A minor burn is one which is usually less than 5 percent of the body surface area, is a partial thickness injury, does not involve the face, hands, feet, or genitalia and is presented for treatment soon after injury. These can usually require hospitalization or referral to a burn center.
TYPE OF WOUND
A minor burn is similar to a partial thickness-abrasion. However, a minor burn, which is partial thickness may evolve into a full thickness burn or may be mis-judged initially as to its depth.
INITIAL TREATMENT
General cleansing with saline or BetadineTM, SulfamylonTM, or BetadineTM Ointment can be used to help diminish the likelihood of these wounds becoming infected.
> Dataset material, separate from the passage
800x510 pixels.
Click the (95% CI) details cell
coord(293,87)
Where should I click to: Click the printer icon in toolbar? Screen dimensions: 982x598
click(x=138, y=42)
Even though these agents may decrease the rate of re-epithelization, the comfort and moisture provided make their use worthwhile. Systemic antibiotics are not indicated for small superficial burns.
FOLLOW-UP
Patients with minor burns should be followed closely. Partial thickness burns may be misdiagnosed or may become a full thickness injury if neglected. A minor burn should be fully healed within two weeks if the diagnosis is correct and the compliance with treatment assured.
If satisfactory healing has not begun or there is extension of the original wound, referral to a plastic surgeon can be considered. Perhaps a skin graft would provide a closed wound in the least amount of time and diminishes the likelihood of hypertrophic changes in the healed partial thickness burn.